- [GOAL OF THE EXERCISE]: With the pictures left out, retype exactly the lines below starting at the line that contains "The image size" and ending at the line that contains "The height and width of the screenshot is (840, 388).".
═════ LISTED ENTRIES
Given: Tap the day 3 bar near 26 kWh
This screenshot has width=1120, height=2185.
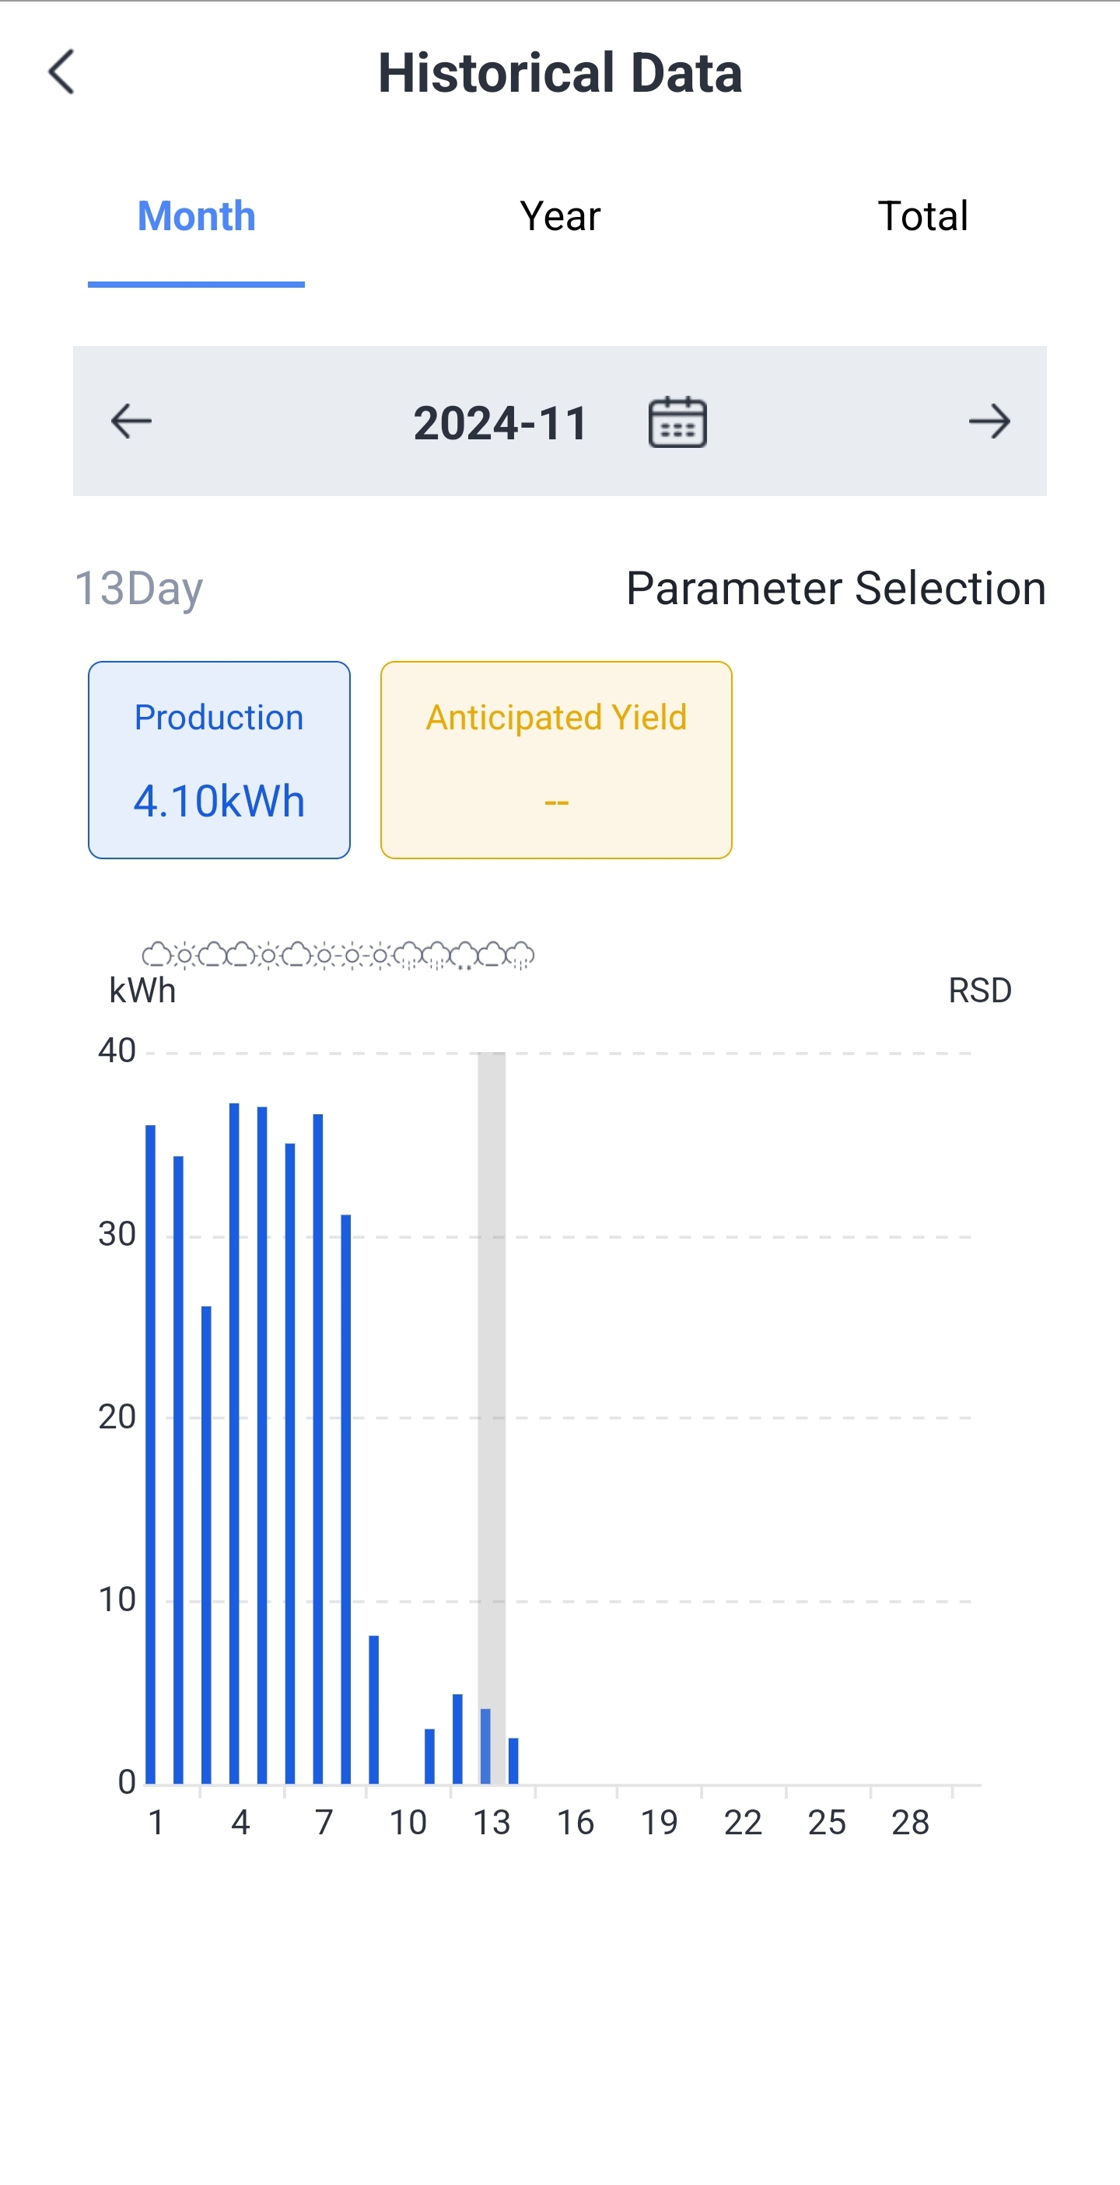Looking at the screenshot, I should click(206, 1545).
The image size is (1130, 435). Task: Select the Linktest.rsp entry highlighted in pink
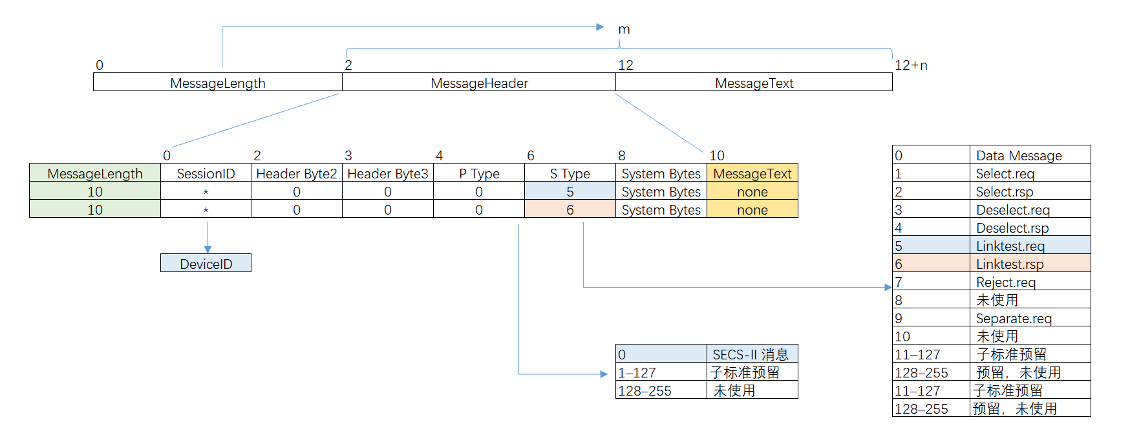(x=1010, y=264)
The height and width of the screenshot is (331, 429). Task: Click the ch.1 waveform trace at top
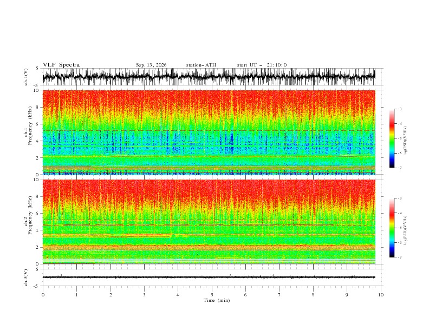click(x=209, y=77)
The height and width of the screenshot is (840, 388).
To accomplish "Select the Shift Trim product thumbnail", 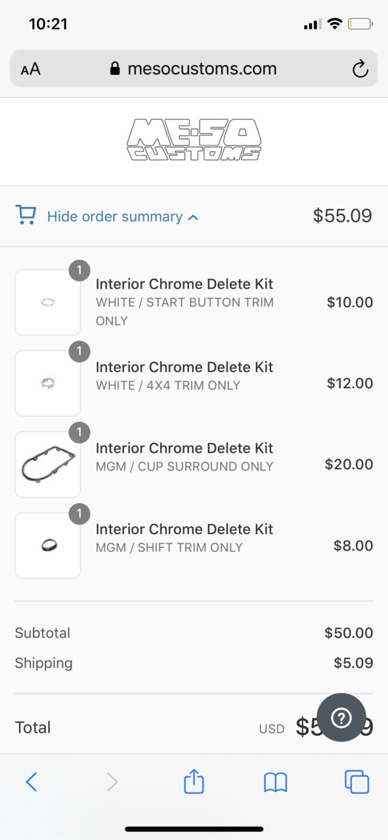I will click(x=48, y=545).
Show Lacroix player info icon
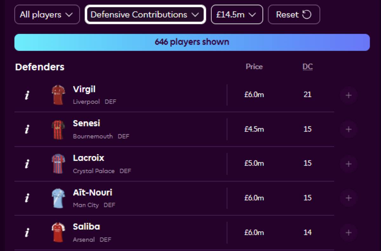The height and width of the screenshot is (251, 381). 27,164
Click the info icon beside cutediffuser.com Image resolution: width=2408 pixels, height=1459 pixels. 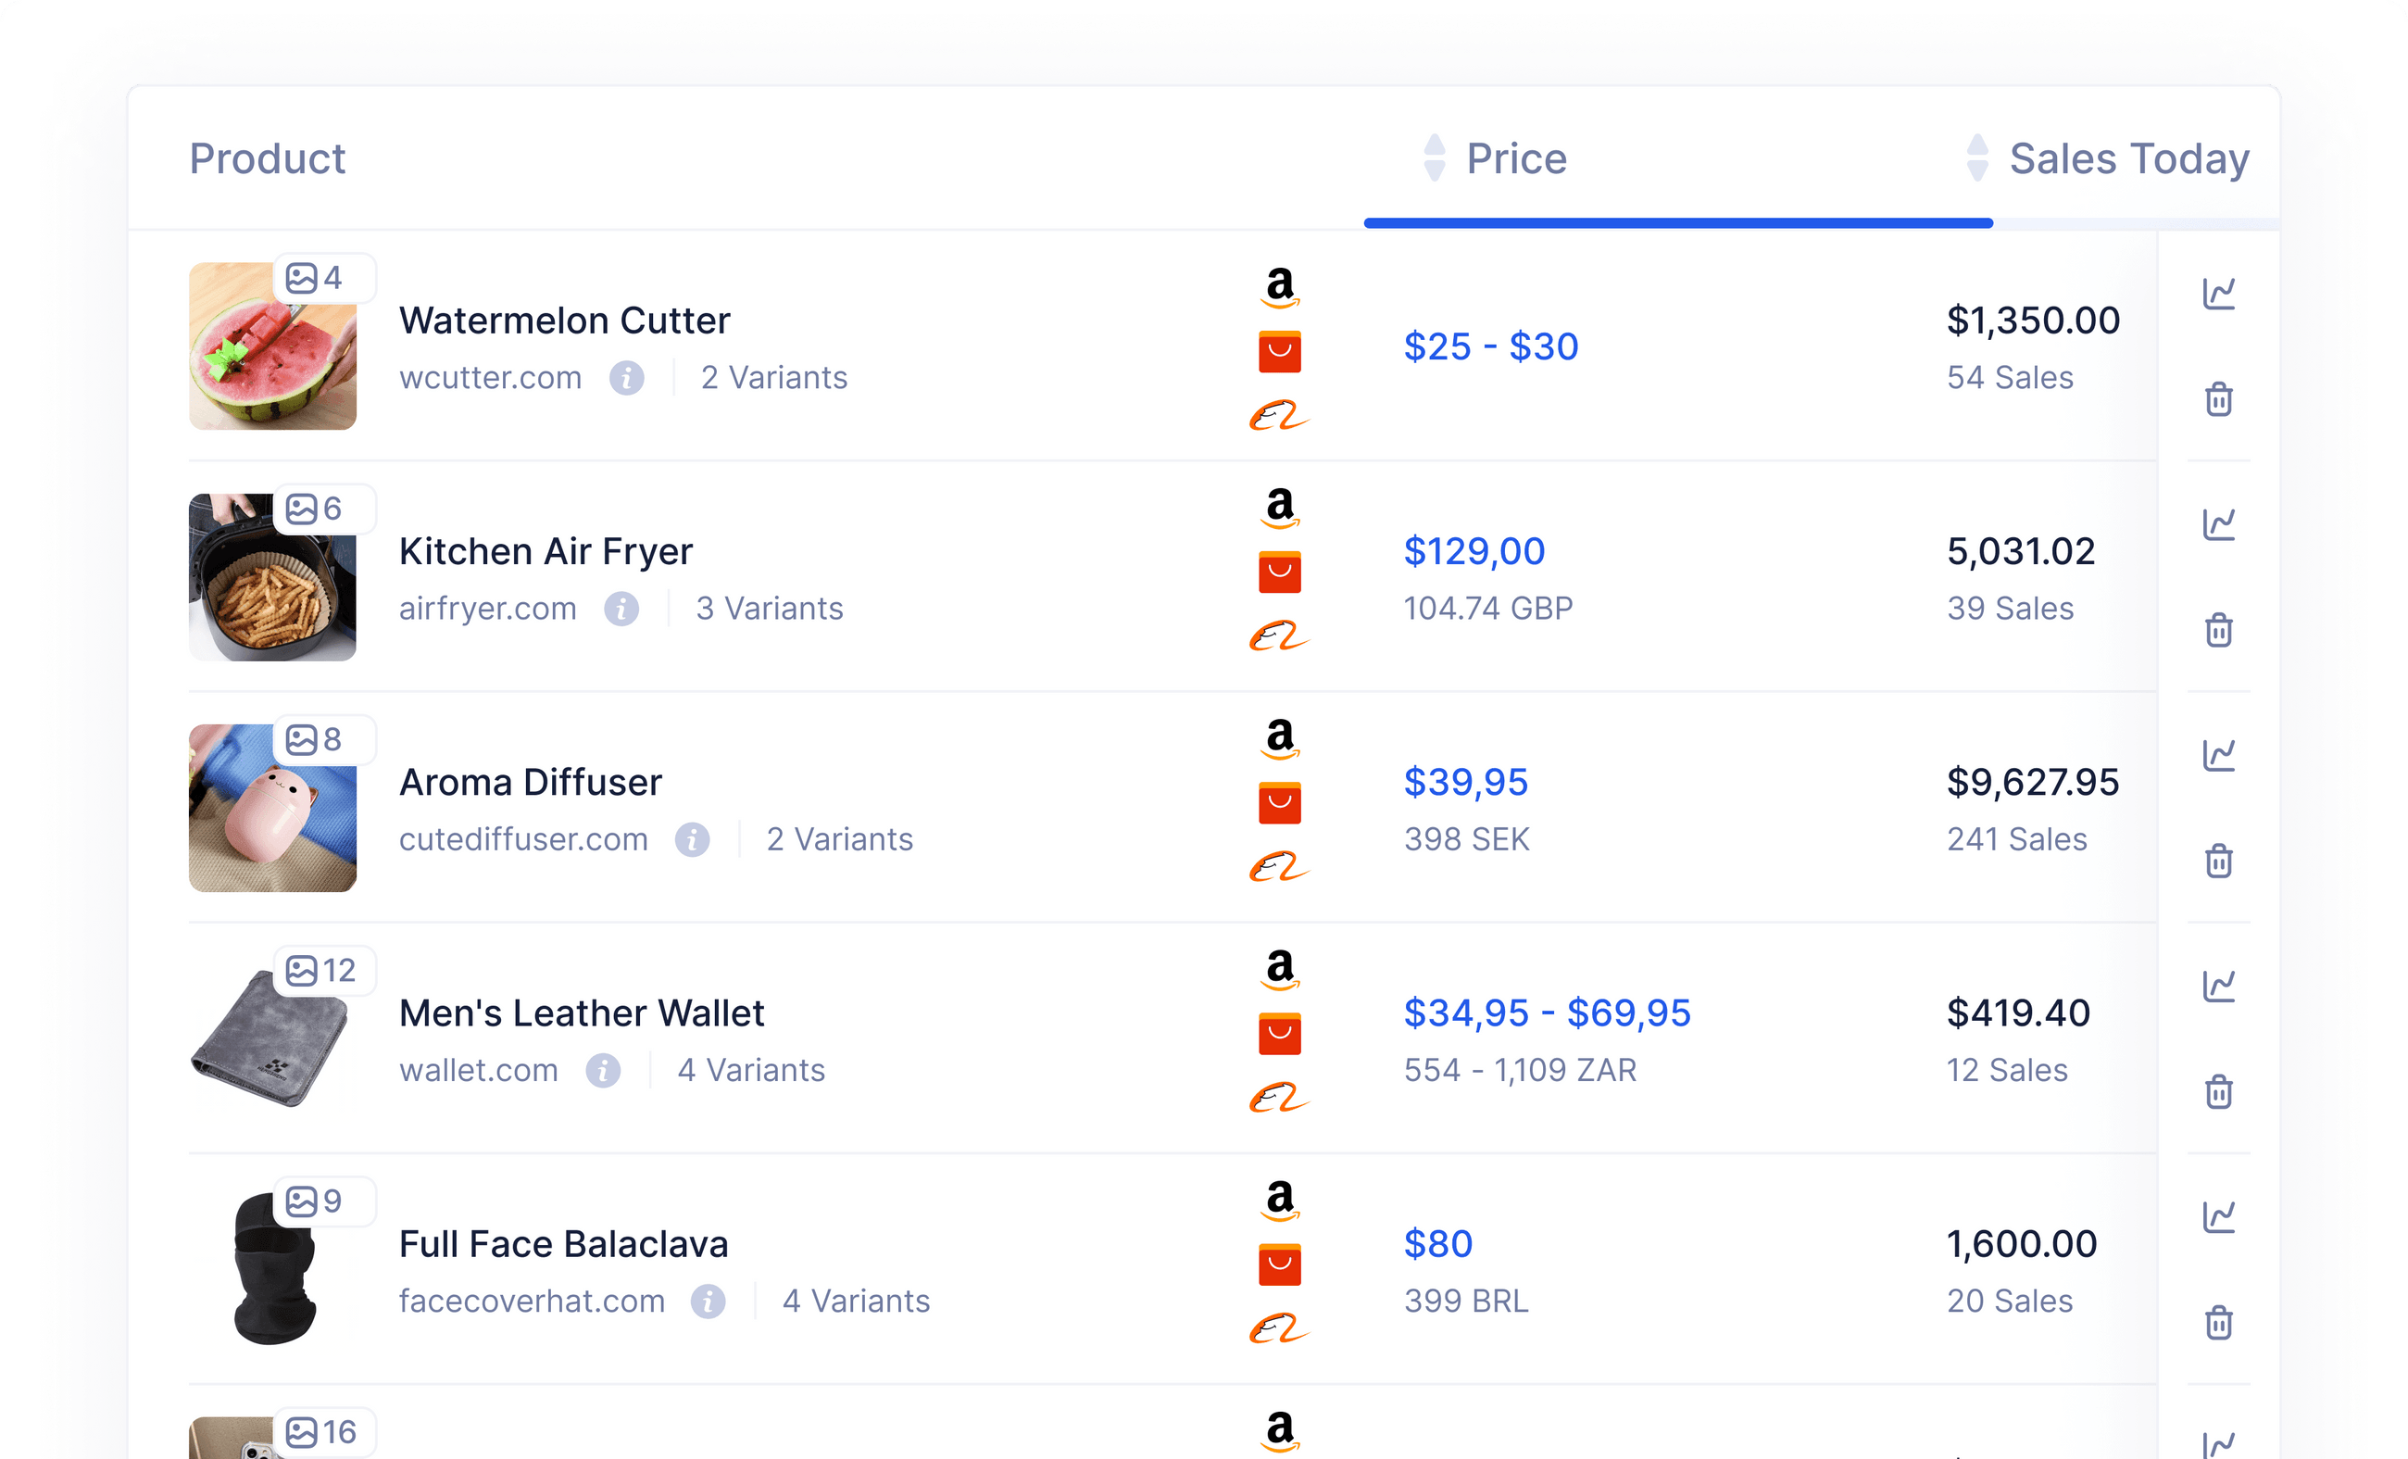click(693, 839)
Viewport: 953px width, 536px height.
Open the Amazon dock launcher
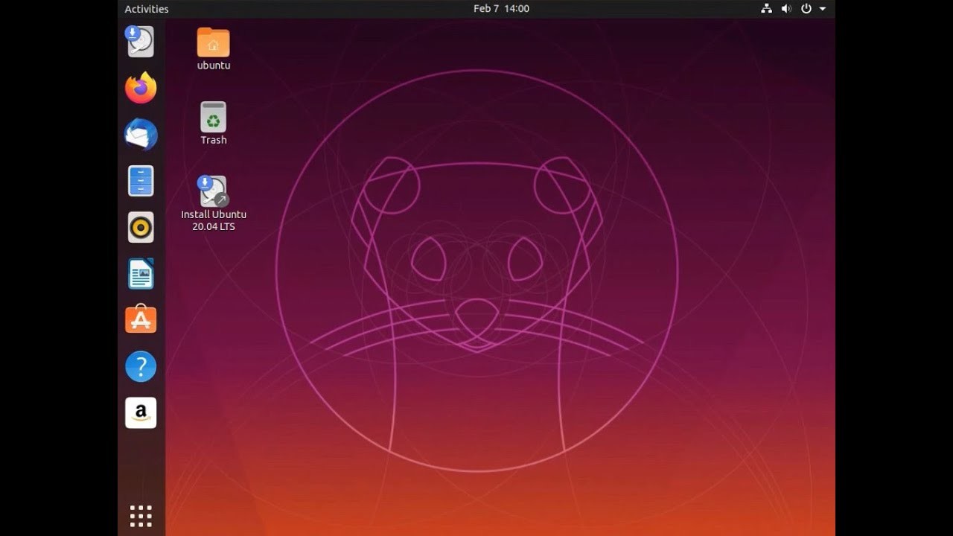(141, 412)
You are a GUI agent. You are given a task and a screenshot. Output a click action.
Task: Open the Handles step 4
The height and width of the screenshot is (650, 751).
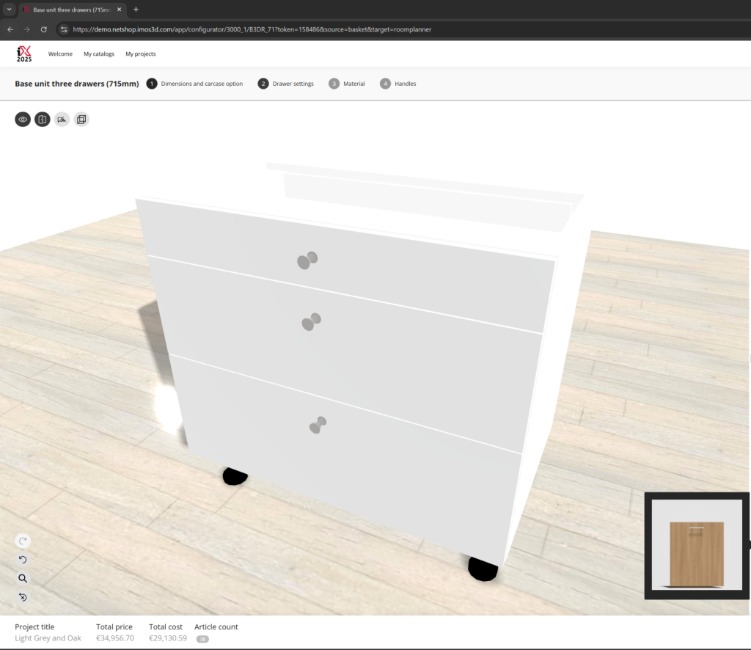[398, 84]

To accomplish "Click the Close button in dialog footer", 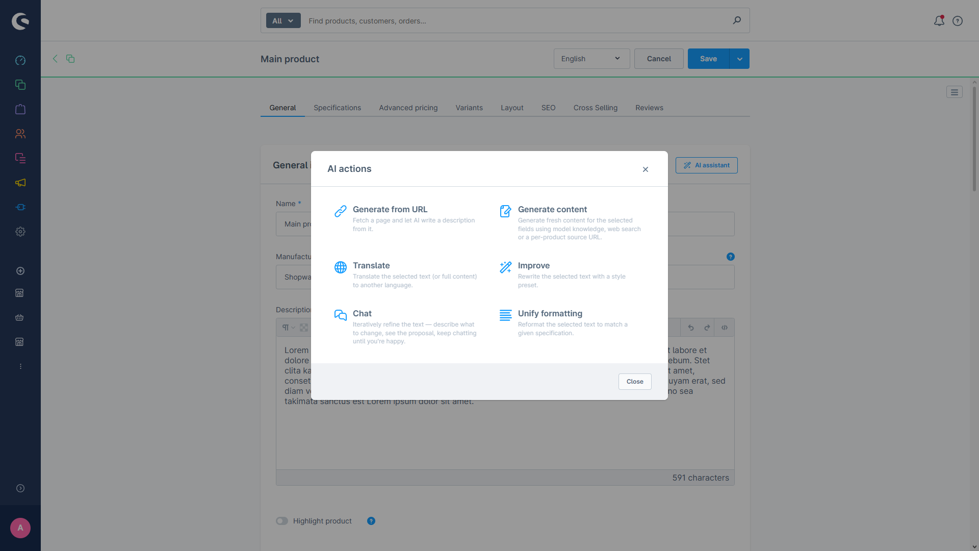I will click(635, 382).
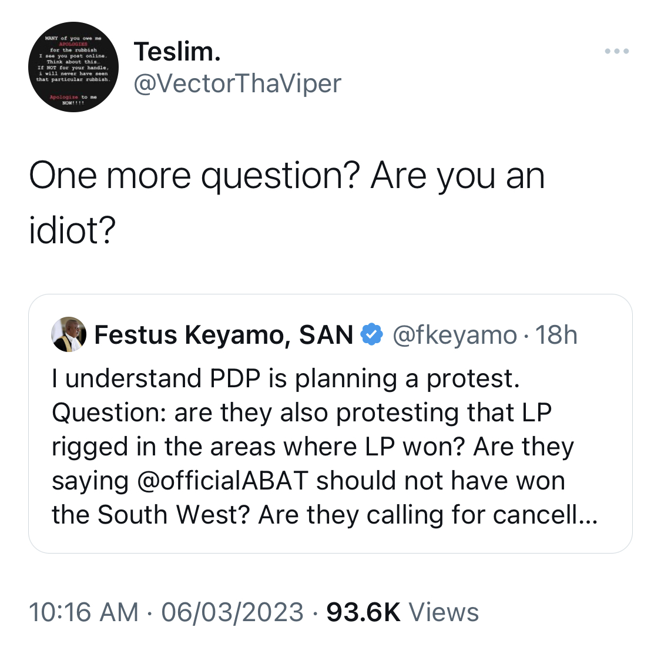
══════════
- [SOLUTION FOR THIS EXERCISE]:
The image size is (1130, 435). Task: Select the Linktest.rsp entry highlighted in pink
(x=1010, y=264)
The height and width of the screenshot is (331, 429). Task: Click the ch.1 waveform trace at top
click(x=209, y=77)
The height and width of the screenshot is (840, 388).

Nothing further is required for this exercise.